======== Exercise inputs ========

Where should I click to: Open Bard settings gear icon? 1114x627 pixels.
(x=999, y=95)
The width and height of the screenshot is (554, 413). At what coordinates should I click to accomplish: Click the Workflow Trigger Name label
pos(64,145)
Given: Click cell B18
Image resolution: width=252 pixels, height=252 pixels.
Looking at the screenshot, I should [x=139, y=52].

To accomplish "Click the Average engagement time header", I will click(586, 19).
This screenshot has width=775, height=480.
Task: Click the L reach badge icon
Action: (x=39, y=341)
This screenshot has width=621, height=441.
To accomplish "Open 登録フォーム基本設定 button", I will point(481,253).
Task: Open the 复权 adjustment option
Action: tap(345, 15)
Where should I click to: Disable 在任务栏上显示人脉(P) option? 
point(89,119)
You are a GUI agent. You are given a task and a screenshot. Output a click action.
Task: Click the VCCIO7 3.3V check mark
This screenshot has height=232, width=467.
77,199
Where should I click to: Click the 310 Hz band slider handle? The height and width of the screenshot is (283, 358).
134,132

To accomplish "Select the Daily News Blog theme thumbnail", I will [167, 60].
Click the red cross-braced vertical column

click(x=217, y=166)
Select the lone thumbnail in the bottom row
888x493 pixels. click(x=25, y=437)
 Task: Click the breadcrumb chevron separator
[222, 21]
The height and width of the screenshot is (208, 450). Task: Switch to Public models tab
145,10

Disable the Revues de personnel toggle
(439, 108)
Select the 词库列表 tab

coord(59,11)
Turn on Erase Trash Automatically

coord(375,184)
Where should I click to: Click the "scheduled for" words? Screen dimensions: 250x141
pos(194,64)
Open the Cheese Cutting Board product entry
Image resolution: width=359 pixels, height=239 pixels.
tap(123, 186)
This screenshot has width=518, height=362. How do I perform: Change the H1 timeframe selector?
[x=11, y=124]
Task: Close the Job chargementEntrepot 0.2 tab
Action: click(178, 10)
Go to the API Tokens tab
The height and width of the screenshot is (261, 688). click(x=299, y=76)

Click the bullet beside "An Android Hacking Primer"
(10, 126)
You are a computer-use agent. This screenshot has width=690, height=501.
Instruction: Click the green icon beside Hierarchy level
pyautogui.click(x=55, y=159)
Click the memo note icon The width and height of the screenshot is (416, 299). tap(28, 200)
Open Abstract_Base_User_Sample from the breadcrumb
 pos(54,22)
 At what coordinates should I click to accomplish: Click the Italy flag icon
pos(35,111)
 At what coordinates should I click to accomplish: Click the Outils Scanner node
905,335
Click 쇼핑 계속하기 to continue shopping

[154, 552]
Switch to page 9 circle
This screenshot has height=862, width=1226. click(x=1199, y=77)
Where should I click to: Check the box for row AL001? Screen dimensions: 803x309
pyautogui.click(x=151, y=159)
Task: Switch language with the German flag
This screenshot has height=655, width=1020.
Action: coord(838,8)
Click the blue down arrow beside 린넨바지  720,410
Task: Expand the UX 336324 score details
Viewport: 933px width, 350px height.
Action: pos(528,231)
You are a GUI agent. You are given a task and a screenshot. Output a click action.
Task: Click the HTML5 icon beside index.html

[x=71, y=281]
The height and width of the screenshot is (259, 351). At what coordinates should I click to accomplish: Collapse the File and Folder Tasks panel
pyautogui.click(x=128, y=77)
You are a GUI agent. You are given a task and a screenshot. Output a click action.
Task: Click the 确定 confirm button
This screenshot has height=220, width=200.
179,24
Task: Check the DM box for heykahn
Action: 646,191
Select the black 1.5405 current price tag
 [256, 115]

========

The problem -
Nothing in the listing should be left out; repeat it exactly.

Solution for this task -
Where should I click to: Open Bard settings gear icon? 1114x627 pixels.
(x=999, y=95)
The width and height of the screenshot is (554, 413). At what coordinates should I click to accomplish: Click the Workflow Trigger Name label
pos(64,145)
Given: Click cell B18
Image resolution: width=252 pixels, height=252 pixels.
Looking at the screenshot, I should [x=139, y=52].

To accomplish "Click the Average engagement time header", I will click(586, 19).
This screenshot has width=775, height=480.
Task: Click the L reach badge icon
Action: (x=39, y=341)
This screenshot has width=621, height=441.
To accomplish "Open 登録フォーム基本設定 button", I will point(481,253).
Task: Open the 复权 adjustment option
Action: tap(345, 15)
Where should I click to: Disable 在任务栏上显示人脉(P) option? 
point(89,119)
You are a GUI agent. You are given a task and a screenshot. Output a click action.
Task: Click the VCCIO7 3.3V check mark
This screenshot has height=232, width=467.
77,199
Where should I click to: Click the 310 Hz band slider handle? The height and width of the screenshot is (283, 358).
134,132

To accomplish "Select the Daily News Blog theme thumbnail", I will [167, 60].
Click the red cross-braced vertical column

click(x=217, y=166)
Select the lone thumbnail in the bottom row
888x493 pixels. click(x=25, y=437)
 Task: Click the breadcrumb chevron separator
[222, 21]
The height and width of the screenshot is (208, 450). Task: Switch to Public models tab
145,10

Disable the Revues de personnel toggle
(439, 108)
Select the 词库列表 tab

coord(59,11)
Turn on Erase Trash Automatically

coord(375,184)
Where should I click to: Click the "scheduled for" words? Screen dimensions: 250x141
pos(194,64)
Open the Cheese Cutting Board product entry
Image resolution: width=359 pixels, height=239 pixels.
tap(123, 186)
This screenshot has width=518, height=362. How do I perform: Change the H1 timeframe selector?
[x=11, y=124]
Task: Close the Job chargementEntrepot 0.2 tab
Action: click(178, 10)
Go to the API Tokens tab
The height and width of the screenshot is (261, 688). click(x=299, y=76)

Click the bullet beside "An Android Hacking Primer"
(10, 126)
You are a computer-use agent. This screenshot has width=690, height=501.
Instruction: Click the green icon beside Hierarchy level
pyautogui.click(x=55, y=159)
Click the memo note icon The width and height of the screenshot is (416, 299). tap(28, 200)
Open Abstract_Base_User_Sample from the breadcrumb
 pos(54,22)
 At what coordinates should I click to accomplish: Click the Italy flag icon
pos(35,111)
 At what coordinates should I click to accomplish: Click the Outils Scanner node
905,335
Click 쇼핑 계속하기 to continue shopping

[154, 552]
Switch to page 9 circle
This screenshot has height=862, width=1226. click(x=1199, y=77)
Where should I click to: Check the box for row AL001? Screen dimensions: 803x309
pyautogui.click(x=151, y=159)
Task: Switch language with the German flag
This screenshot has height=655, width=1020.
Action: coord(838,8)
Click the blue down arrow beside 린넨바지  720,410
Task: Expand the UX 336324 score details
Viewport: 933px width, 350px height.
Action: pos(528,231)
You are a GUI agent. You are given a task and a screenshot. Output a click action.
Task: Click the HTML5 icon beside index.html

[x=71, y=281]
The height and width of the screenshot is (259, 351). At what coordinates should I click to accomplish: Collapse the File and Folder Tasks panel
pyautogui.click(x=128, y=77)
You are a GUI agent. You are given a task and a screenshot. Output a click action.
Task: Click the 确定 confirm button
This screenshot has height=220, width=200.
179,24
Task: Check the DM box for heykahn
Action: 646,191
Select the black 1.5405 current price tag
 [256, 115]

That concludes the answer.